Public Financial Management Inc. signaled continued growth in the municipal market by naming five new managing directors last week. The new partners, promoted in-house, work in different offices and perform a wide variety of tasks in line with the firm’s expectation of a robust market this year.
Last year PFM maintained its position as the country’s largest financial adviser in the public finance industry. The firm pulled off a record year as its 32 offices worked on 829 deals valued at $51.5 billion, giving it a 16.4% market share according to Thomson Reuters.
“We’re really optimistic about the future,” said John White, PFM’s chief executive officer. “We think the markets are going to be strong going forward in the three businesses that we’re in — asset management, financial advisory, and strategic consulting.”
Among the new managing directors is Nelson Bush, who has been with the firm for 16 years. Bush works in the Arlington, Va., office for the state non-arbitrage program, a bond proceeds initiative sponsored by the Virginia Treasury.
Scott Shearer joined PFM 12 years ago in the Harrisburg, Pa., office. He is now managing director in the Pennsylvania local government practice, where he serves numerous public agencies. In addition, Shearer has expertise in distressed swaps, troubled variable-rate transactions, and bond pool projects.
Daniel Kozloff joined the Philadelphia office in 1999. Initially he worked as a financial consultant but five years ago he joined the quantitative strategies group. As managing director his responsibilities involve business plan support, training programs, and technical infrastructure development and support.
Maria Altomare joined PFM in St. Louis four years ago after a two-decade banking career. She had previously served as vice president in the government banking division at U.S. Bank NA., head of corporate cash markets at AIB Capital Markets, and as a director of business solutions at CIBC World Markets Inc.

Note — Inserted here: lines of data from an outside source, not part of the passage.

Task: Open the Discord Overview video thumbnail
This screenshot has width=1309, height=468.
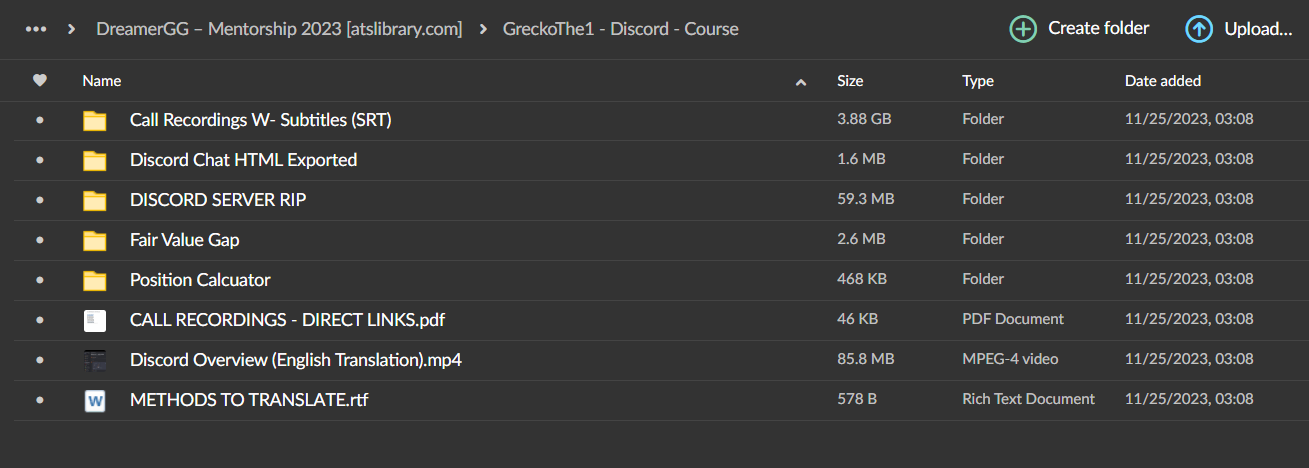Action: pos(95,361)
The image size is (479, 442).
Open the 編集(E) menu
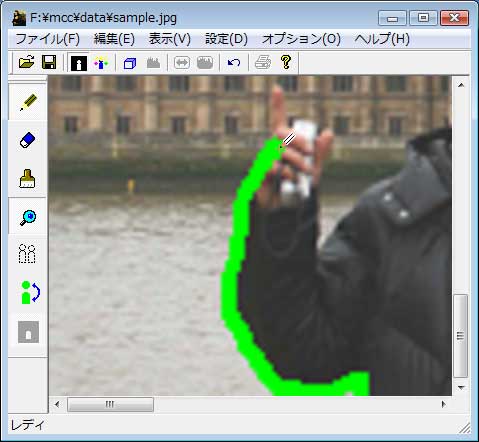pos(114,39)
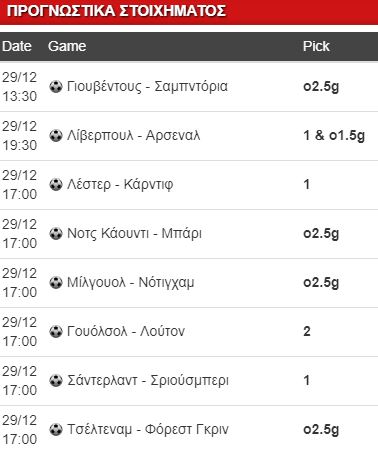The height and width of the screenshot is (451, 378).
Task: Open the Λίβερπουλ - Αρσεναλ match
Action: coord(134,136)
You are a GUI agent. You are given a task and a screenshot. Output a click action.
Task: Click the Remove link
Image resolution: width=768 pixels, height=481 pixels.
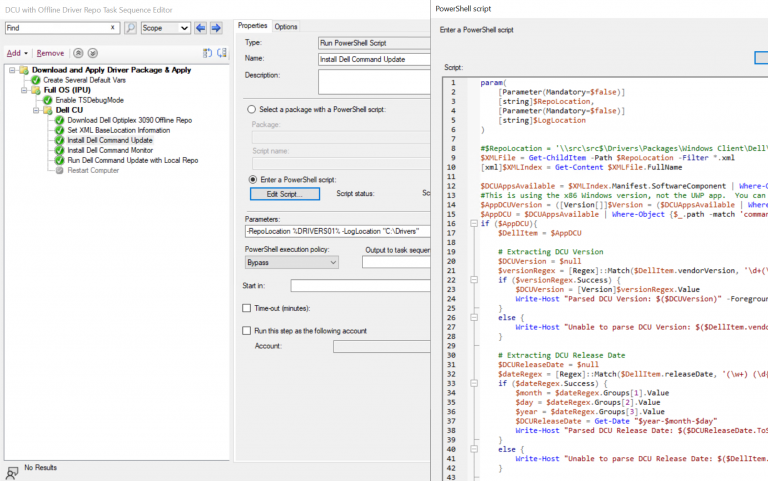(x=50, y=53)
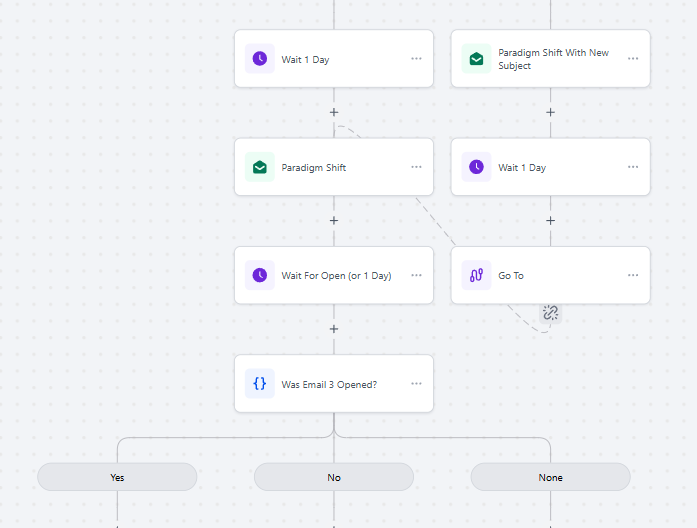Select the Yes branch pill
Image resolution: width=697 pixels, height=528 pixels.
click(x=117, y=477)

At PFM, Altomare is relationship manager for the Missouri securities investment program. She also manages investment programs in Nebraska and Wyoming. The firm said total assets under management in those states have grown from $1.4 billion to $2.5 billion during her tenure.
John Cape was budget director for New York before he joined PFM in Albany in 2007. He now co-leads state government services in the strategic consulting practice with the aim of using technology to control costs in human services and in medical assistance delivery programs.
“We are extremely pleased to welcome these outstanding individuals as partners in our business as we build for the future,” White said in a press release. “Each of them has made major contributions to PFM’s growth and development during their years with the firm, and richly deserves this special distinction.”
The firm’s staff is composed of 430 employees, including 60 managing directors. PFM’s dominance has continued into this year. From Jan. 1 to Feb. 3 it advised on 71 issues worth $4.1 billion, according to Thomson Reuters.
Peralta Garcia Solutions LLC, a minority- and women-owned firm based in Illinois, is currently ranked second thanks its involvement in an Illinois general obligation issuance of taxable bonds worth nearly $3.5 billion. The deal came to market in early January to cover state pension costs.
Forecasting the year ahead, White said the market will remain robust as many infrastructure projects are entering the second and third phases of development. He also said there’s a healthy marriage between supply and demand in the tax-exempt market, while the advent of Build America Bonds has helped the taxable market reach a new base of foreign investors and pension funds.
Last year PFM advised on 102 BAB deals worth $10.4 billion, garnering 14.5% of the market.